The Night of the Hunter is based on Davis Grubbs' novel and was adapted by James Agee (The African Queen). It is set in Depression-era West Virginia, just after Ben Harper is sentenced to hang for a robbery. Harper hid the money, but only told his young son, John (Billy Chaplin) where that money is and Preacher Harry Powell (Mitchum) wants it. So, Powell, who is an escaped serial killer, tries to get Harper to tell him where the money is. Harper hints that his children might now, so Powell marries Harper's naïve wife, Willa (Shelley Winters) to gain the trust of the children.

The trouble with this plan is that John sees right through Powell. He is the only one who can tell that the kind preacher personality Powell is putting on for the townspeople is just a fraud. Now, John is left as the only one who can protect his younger sister Pearl (Sally Jane Bruce) from Powell.

When I revisited The Night of the Hunter this week, it was astonishing just how quickly the film moves within its short 93 minutes and yet Laughton gets so much out of this material. This is a horror film with religious overtones, told through a child's eye, yet the subjects are shockingly adult. The children's mother is sexually repressed and their step-father is a brutal serial killer. Pearl and John have to grow up over the course of this film so quickly, that Laughton almost gets us to forget they are children. (The only other director to achieve anything like what Laughton did is Rene Clement, who directed children in his own horrific fairy tale, Forbidden Games).

If there is one sequence that defines The Night of the Hunter as a masterpiece it is the epic chase sequence an hour into the film. John and Pearl, now without a mother and with Powell on their trail, are left by themselves to navigate down a river. In one chilling scene, while sleeping at a barn, we hear Powell singing. “Doesn't that man ever sleep?” asks John. The answer, of course, is no and the two have to keep moving. They wind up at the home of Mrs. Cooper, played by Lillian Gish (of course, Laughton pays tribute to Griffith in more than style), the only person in the entire film that really understands them. She's just as religious as Powell, but has chosen a different path, caring for young runaways as their mother. Mrs. Cooper is their savior, a caring figure they never had.

That chase sequences embodies the Gothic feel of the film, highlighted by Stanley Cortez's stark, black and white cinematography. Cortez had a unique eye and shot some of the best black & white movies in Hollywood during the 1940s (Orson Welles' The Magnificent Amersons among them). This made him a perfect collaborator for Laughton, helping him make the film look like it was made by German Expressionists or in the 1920s.

Yet, what really makes me go back to The Night of the Hunter repeatedly is Mitchum's incendiary performance.
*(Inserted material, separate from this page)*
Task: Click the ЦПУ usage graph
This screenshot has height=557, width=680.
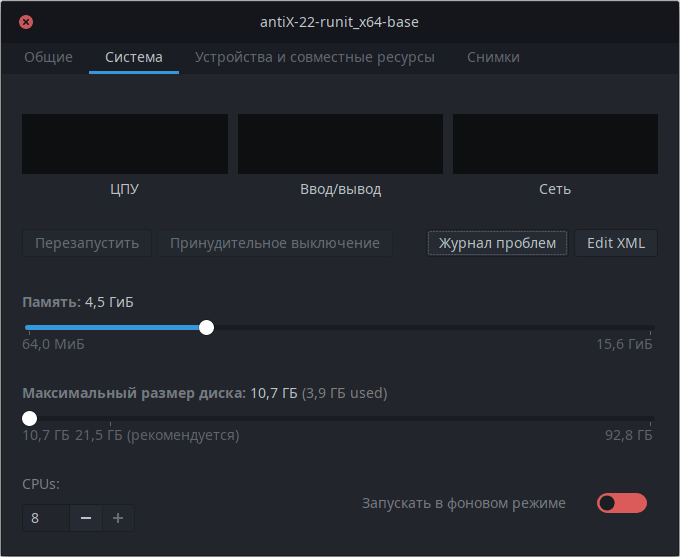Action: point(125,144)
Mitchum was a tough guy in noirs like Out of the Past and a rugged soldier in Story of G.I. Joe (his only Oscar-nominated performance), but his downright evil roles in Hunter and Cape Fear are his best. In Hunter, Mitchum finds the role of his career. He never dominated the screen like he does during Powell and Willa's wedding night or look as pathetic when the children escape his grasp. This is acting people.

On Home Video: The Criterion Collection released The Night of the Hunter in 2010, using a restoration completed by UCLA Film & Television Archive and MGM. This is seriously a film to watch in the darkest conditions possible. It is a stacked edition, a true 'film school in a box,' complete with a 158-minute feature called Charles Laughton directs 'The Night of the Hunter.' That is literally what it is – a collection of incredible footage from the set, showing how great Laughton was at directing actors and how he shaped Mitchum's performance.

The Night of the Hunter is the perfect horror film. There's no disfigured monsters, there's no blood and there's no silly plot twist. It caters to our child-like fears of people we cannot trust and what it feels like to have no one believe you. This is a horror fairy tale and a true, singular masterpiece of the medium.